| AIM |
Copy the following material line for line, leaving every character unchanged.

| THE RECORDS |

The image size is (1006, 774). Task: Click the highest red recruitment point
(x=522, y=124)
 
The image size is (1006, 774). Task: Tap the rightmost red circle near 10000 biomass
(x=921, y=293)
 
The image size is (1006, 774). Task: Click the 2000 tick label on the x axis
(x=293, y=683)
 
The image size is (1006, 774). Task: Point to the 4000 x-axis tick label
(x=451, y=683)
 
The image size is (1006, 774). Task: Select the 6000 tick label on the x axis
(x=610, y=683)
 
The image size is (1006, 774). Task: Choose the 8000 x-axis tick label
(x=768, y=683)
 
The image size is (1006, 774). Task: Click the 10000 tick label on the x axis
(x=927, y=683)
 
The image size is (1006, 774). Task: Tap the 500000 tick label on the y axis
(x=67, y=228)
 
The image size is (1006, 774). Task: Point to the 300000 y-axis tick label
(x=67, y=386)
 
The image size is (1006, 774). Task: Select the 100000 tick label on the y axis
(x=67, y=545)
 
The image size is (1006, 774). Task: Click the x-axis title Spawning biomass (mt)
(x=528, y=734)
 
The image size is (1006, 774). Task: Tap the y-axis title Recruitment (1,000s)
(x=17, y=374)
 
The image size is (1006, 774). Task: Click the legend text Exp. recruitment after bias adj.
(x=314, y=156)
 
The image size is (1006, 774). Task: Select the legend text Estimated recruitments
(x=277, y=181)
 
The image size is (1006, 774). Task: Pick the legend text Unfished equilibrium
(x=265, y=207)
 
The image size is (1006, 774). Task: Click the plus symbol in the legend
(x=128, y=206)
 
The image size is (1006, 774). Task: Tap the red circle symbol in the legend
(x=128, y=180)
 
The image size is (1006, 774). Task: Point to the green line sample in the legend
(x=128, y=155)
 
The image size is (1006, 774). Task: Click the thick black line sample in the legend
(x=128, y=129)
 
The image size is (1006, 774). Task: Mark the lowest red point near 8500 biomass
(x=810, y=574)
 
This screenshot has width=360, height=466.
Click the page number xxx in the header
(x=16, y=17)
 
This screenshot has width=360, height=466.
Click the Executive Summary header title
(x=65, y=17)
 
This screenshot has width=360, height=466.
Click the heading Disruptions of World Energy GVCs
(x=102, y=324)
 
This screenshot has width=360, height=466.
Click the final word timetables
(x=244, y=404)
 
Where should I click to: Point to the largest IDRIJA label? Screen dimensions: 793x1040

| PROBLEM SOLUTION |
The image size is (1006, 774). Task: Click the highest red recruitment point
(x=522, y=124)
 
The image size is (1006, 774). Task: Tap the rightmost red circle near 10000 biomass
(x=921, y=293)
 
The image size is (1006, 774). Task: Click the 2000 tick label on the x axis
(x=293, y=683)
 
The image size is (1006, 774). Task: Point to the 4000 x-axis tick label
(x=451, y=683)
 
The image size is (1006, 774). Task: Select the 6000 tick label on the x axis
(x=610, y=683)
 
The image size is (1006, 774). Task: Choose the 8000 x-axis tick label
(x=768, y=683)
 
The image size is (1006, 774). Task: Click the 10000 tick label on the x axis
(x=927, y=683)
 
The image size is (1006, 774). Task: Tap the 500000 tick label on the y axis
(x=67, y=228)
 
The image size is (1006, 774). Task: Point to the 300000 y-axis tick label
(x=67, y=386)
 
The image size is (1006, 774). Task: Select the 100000 tick label on the y axis
(x=67, y=545)
 
The image size is (1006, 774). Task: Click the x-axis title Spawning biomass (mt)
(x=528, y=734)
 
The image size is (1006, 774). Task: Tap the y-axis title Recruitment (1,000s)
(x=17, y=374)
 
The image size is (1006, 774). Task: Click the legend text Exp. recruitment after bias adj.
(x=314, y=156)
 
The image size is (1006, 774). Task: Select the legend text Estimated recruitments
(x=277, y=181)
 
The image size is (1006, 774). Task: Pick the legend text Unfished equilibrium
(x=265, y=207)
 
The image size is (1006, 774). Task: Click the plus symbol in the legend
(x=128, y=206)
 
The image size is (1006, 774). Task: Tap the red circle symbol in the legend
(x=128, y=180)
 
The image size is (1006, 774). Task: Point to the green line sample in the legend
(x=128, y=155)
 
The image size is (1006, 774). Task: Click the thick black line sample in the legend
(x=128, y=129)
 
The image size is (1006, 774). Task: Mark the lowest red point near 8500 biomass
(x=810, y=574)
 
This screenshot has width=360, height=466.
Click the page number xxx in the header
(x=16, y=17)
 
This screenshot has width=360, height=466.
Click the Executive Summary header title
(x=65, y=17)
 
This screenshot has width=360, height=466.
Click the heading Disruptions of World Energy GVCs
(x=102, y=324)
 
This screenshot has width=360, height=466.
Click the final word timetables
(x=244, y=404)
 
Where should I click to: Point to the largest IDRIJA label? Screen dimensions: 793x1040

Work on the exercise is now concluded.